Cela étant, on est pour l’instant à un match nul, dans le sens où si le gouvernement n’a pas reculé, il a été obligé de constater la force du mouvement syndical. Et les dirigeant·e·s syndicaux ne pourront pas lâcher pour des miettes, ou du moins pas à ce stade-ci. Les gouvernements fédéraux et régionaux battent des records d’impopularité à peine 6 mois après leur entrée en fonction. Le problème est que les dirigeant·e·s des confédérations syndicales n’osent pas aller au bout de la logique du mouvement, qui est de battre le gouvernement de le faire tomber, avant que celui-ci n’inflige une défaite importante au mouvement ouvrier. Après la grève générale, on voit même ceux-ci proposer une feuille de route à réaliser en commun avec les patrons, mais sans le gouvernement, sur la compétitivité, etc., sans exiger comme préalable le retrait de toutes les mesures antisociales. La question est donc de voir si les syndicalistes de base arriveront à maintenir un niveau suffisant de pression, et à prendre en main eux-mêmes l’organisation de la lutte. 

Les directions syndicales vont vraisemblablement préparer un second plan d’action pour janvier, tandis que le gouvernement passera en force au Parlement fin décembre avec un gros paquet de mesures. Un élément essentiel est de maintenir le front commun syndical pour que le syndicat chrétien puisse continuer à mettre la démocratie chrétienne flamande (CD&V), maillon faible du gouvernement, dans l’embarras. En même temps, il est urgent que les syndicats travaillent à élaborer, par la démocratie la plus large, une alternative programmatique globale à l’austérité éternelle promise par les partis gouvernementaux.

 

 

Ce mouvement se traduit-il dans un engagement militant qui va au-delà de cette grève

 

Le mouvement est plus large qu’un mouvement syndical classique comme on les a connus ces dernières années. Cela étant, on n’en est pas encore aux explosions sociales du Sud de l’Europe, ni à un haut niveau d’auto-organisation. Mais le niveau de conscience évolue dans la population.
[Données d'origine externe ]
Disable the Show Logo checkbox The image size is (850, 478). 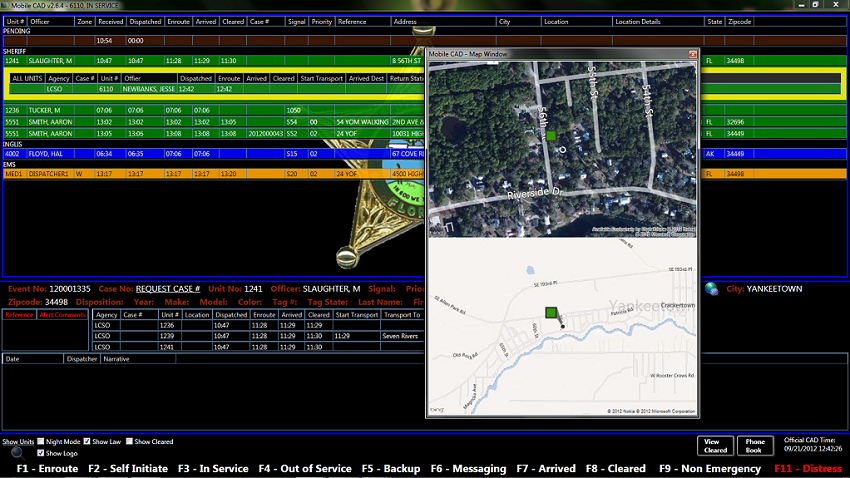(41, 453)
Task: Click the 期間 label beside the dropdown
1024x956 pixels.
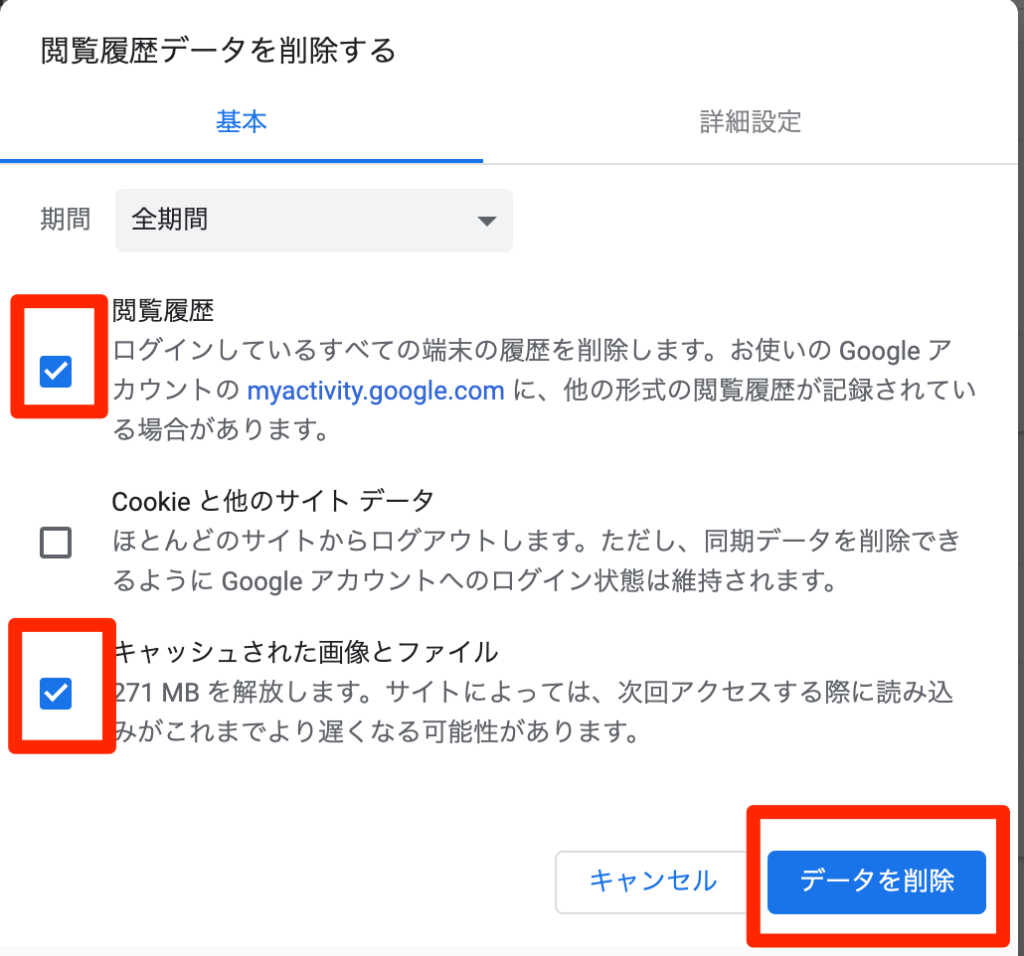Action: click(x=65, y=219)
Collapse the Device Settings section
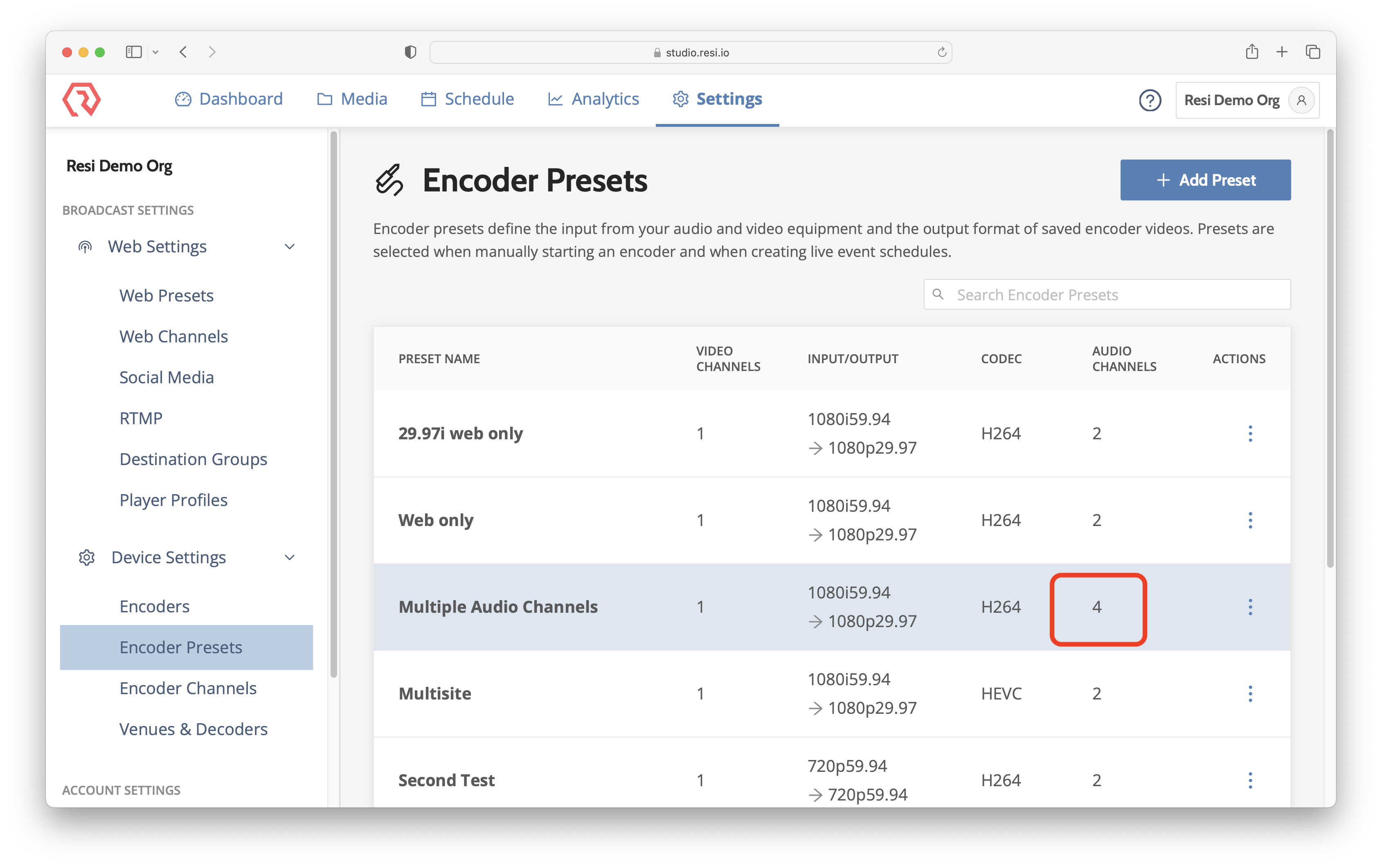 click(290, 558)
Beaucoup de gens ont conscience que ça va être difficile de faire « négocier » ce gouvernement. Se pose donc la question de le faire tomber, mais celle-ci est surtout portée par la couche la plus mobilisée, la plus radicale du mouvement. Tout dépendra du nouveau plan d’action syndical et du niveau d’auto-organisation à la base. Avec la LCR, nous défendons partout l’idée qu’il faut faire tomber le gouvernement au plus vite, et ouvrir une large discussion programmatique dans les syndicats, sur un plan d’urgence anticapitaliste, pour que ceux-ci imposent aux partis politiques leurs propres revendications et favorisent l’émergence d’une politique anti-austérité.

A moyen terme, comme le dit notre camarade Daniel Tanuro, tout pointe en direction d’un affrontement majeur puisqu’aucun acteur ne peut se permettre de reculer jusqu’ici.